(STORED DATA)
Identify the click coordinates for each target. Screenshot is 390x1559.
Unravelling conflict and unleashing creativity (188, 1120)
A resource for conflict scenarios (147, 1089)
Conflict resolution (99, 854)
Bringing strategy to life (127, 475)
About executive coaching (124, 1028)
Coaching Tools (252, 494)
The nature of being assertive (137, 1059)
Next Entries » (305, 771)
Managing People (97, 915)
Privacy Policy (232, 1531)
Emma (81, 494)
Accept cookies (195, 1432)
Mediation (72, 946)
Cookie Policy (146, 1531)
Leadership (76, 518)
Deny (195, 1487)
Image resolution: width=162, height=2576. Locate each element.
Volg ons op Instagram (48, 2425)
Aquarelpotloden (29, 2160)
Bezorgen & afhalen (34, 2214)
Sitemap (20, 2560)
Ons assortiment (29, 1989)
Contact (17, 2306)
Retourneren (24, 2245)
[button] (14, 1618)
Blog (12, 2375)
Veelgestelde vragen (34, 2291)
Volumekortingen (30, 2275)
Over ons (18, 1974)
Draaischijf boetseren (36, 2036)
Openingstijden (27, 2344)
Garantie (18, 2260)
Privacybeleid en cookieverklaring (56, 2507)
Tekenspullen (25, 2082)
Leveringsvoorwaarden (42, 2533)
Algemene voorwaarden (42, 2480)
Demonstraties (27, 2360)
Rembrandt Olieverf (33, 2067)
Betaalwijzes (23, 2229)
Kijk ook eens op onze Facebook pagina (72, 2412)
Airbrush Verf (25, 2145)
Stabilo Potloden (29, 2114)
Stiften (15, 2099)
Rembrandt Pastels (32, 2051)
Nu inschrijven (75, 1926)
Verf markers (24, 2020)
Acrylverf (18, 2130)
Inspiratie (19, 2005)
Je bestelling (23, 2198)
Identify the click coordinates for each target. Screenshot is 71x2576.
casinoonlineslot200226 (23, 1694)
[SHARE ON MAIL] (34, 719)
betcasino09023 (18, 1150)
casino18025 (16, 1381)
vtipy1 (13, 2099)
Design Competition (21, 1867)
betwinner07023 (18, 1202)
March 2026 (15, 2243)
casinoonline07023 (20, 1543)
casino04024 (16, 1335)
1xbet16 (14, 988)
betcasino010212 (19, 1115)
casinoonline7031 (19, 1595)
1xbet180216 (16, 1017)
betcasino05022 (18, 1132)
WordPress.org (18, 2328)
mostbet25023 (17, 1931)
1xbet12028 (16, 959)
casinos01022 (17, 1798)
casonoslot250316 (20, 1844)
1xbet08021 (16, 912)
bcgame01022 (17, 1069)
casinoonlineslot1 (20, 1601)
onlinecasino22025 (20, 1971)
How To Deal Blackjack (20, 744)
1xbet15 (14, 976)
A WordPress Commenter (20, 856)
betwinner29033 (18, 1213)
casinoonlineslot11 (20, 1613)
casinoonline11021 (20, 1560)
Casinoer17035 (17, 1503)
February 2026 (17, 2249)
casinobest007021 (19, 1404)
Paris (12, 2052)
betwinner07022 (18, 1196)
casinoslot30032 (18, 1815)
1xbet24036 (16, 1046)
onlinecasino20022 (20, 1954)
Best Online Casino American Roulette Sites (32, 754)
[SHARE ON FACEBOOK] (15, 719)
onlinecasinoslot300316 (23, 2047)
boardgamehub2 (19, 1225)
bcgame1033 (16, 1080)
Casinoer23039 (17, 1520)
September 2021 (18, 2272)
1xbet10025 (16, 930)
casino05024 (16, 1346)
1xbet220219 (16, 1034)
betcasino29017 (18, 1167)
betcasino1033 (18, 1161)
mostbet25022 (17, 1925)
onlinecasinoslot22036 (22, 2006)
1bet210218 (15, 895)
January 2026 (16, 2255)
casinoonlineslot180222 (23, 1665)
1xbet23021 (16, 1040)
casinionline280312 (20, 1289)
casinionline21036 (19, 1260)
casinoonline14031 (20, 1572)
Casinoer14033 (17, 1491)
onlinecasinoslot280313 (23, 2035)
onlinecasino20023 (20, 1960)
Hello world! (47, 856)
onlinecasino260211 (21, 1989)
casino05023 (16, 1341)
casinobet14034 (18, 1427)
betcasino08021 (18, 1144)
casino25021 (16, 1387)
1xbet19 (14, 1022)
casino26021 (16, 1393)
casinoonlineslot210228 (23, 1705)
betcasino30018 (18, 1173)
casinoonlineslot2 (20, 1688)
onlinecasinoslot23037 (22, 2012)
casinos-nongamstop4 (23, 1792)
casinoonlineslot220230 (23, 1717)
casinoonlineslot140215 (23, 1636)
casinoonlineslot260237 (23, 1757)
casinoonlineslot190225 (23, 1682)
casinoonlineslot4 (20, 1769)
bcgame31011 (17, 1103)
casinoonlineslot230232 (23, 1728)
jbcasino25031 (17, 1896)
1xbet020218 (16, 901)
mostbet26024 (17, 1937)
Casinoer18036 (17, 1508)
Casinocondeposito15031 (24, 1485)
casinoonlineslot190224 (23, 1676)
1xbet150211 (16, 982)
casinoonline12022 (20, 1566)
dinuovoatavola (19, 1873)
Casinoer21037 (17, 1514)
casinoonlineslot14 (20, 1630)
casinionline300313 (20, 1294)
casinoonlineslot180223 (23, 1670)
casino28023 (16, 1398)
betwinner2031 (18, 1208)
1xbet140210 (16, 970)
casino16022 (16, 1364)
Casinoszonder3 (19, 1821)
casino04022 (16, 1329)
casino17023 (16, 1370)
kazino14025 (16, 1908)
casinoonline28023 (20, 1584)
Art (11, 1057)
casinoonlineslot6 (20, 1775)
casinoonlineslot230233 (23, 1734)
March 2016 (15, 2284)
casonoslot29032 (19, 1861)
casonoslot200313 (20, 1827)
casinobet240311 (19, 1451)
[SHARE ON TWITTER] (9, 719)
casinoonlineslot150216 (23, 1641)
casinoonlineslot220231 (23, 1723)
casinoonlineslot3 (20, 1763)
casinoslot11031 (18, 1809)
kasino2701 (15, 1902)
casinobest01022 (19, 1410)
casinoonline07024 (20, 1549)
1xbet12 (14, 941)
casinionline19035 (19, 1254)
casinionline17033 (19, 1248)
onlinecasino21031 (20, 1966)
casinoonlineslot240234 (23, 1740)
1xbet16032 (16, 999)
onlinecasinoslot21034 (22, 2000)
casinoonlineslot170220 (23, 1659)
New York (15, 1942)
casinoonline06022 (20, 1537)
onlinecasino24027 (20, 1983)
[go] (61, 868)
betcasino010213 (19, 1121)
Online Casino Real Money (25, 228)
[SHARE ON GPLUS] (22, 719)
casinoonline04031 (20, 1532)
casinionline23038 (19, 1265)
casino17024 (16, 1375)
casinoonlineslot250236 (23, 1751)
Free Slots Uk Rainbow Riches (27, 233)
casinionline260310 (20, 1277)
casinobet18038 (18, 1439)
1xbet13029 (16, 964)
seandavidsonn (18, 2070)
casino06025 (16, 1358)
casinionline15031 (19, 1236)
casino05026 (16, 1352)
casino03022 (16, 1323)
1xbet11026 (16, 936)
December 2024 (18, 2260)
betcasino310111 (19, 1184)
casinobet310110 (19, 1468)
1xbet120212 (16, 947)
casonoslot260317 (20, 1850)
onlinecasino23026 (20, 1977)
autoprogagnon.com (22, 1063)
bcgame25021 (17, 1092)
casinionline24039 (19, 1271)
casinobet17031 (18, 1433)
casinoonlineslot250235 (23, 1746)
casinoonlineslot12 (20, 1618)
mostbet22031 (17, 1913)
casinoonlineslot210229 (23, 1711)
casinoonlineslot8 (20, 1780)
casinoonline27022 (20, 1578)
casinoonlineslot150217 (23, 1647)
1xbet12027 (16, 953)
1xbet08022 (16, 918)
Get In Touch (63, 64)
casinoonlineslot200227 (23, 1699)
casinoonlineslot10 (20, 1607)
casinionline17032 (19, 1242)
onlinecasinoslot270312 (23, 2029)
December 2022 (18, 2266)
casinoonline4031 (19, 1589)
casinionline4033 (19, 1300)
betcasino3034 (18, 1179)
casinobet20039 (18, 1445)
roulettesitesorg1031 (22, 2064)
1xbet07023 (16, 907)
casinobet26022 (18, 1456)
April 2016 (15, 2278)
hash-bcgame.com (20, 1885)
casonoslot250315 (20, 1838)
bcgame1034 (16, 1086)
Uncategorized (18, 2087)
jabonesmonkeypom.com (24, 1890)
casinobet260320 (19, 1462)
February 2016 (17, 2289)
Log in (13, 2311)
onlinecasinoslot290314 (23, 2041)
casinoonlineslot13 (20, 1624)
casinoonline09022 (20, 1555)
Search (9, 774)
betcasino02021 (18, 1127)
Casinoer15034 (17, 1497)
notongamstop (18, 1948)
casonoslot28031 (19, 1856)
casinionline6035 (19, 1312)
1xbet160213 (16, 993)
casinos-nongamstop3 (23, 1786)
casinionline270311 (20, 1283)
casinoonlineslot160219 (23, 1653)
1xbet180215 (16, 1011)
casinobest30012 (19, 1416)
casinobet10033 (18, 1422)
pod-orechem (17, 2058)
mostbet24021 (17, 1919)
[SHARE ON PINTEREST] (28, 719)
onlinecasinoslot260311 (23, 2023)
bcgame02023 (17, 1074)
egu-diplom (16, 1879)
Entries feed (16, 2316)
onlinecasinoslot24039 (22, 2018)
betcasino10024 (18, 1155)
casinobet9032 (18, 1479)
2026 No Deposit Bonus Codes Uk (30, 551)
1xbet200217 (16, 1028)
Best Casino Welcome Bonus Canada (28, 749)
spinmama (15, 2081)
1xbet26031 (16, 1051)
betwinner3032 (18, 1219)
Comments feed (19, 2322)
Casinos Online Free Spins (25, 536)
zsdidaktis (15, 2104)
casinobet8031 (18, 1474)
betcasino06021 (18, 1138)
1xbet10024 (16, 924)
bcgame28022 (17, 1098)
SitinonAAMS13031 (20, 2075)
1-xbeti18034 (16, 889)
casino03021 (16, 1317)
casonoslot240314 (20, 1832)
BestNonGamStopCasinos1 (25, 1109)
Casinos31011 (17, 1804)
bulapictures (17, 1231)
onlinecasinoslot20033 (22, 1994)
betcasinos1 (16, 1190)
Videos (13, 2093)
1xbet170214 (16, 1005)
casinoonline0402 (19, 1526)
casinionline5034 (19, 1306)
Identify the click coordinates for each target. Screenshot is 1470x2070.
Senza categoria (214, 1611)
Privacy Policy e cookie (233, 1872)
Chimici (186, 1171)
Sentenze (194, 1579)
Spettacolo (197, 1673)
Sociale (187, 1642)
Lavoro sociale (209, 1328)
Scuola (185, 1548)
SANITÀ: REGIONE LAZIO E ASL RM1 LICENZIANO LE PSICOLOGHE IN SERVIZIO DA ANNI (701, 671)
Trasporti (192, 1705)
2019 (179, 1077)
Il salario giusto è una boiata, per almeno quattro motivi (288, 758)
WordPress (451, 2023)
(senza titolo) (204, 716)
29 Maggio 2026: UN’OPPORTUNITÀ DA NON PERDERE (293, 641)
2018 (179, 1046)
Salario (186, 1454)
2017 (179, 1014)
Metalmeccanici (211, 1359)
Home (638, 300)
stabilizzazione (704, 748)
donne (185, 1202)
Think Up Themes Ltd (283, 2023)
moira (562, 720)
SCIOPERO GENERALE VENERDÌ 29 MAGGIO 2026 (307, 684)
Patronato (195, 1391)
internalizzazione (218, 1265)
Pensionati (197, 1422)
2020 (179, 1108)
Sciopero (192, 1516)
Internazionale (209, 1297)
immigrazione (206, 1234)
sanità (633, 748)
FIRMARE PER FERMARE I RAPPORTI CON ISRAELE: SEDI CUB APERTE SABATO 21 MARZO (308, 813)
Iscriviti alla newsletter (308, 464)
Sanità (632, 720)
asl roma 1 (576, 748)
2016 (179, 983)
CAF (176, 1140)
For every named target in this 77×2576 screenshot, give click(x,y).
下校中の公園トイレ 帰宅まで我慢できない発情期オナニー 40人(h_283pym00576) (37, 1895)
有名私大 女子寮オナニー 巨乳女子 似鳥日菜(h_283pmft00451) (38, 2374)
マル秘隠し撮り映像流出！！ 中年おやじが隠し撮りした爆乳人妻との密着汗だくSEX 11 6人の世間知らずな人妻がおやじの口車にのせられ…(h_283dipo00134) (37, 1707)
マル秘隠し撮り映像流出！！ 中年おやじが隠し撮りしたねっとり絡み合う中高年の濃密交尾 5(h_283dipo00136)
(End STORED DATA)
WORK REQUIRED
Restate word for word the lines of the data above, starting at the line containing "betcasino30018 (18, 1173)" and ending at the line containing "bcgame31011 (17, 1103)", both included, and nothing more.

RESPONSE TO THIS TASK
betcasino30018 (18, 1173)
casinoonlineslot2 (20, 1688)
onlinecasinoslot23037 (22, 2012)
casinos-nongamstop4 (23, 1792)
casinoonlineslot220230 (23, 1717)
casinoonlineslot140215 (23, 1636)
casinoonlineslot260237 (23, 1757)
casinoonlineslot190225 (23, 1682)
casinoonlineslot4 (20, 1769)
bcgame31011 (17, 1103)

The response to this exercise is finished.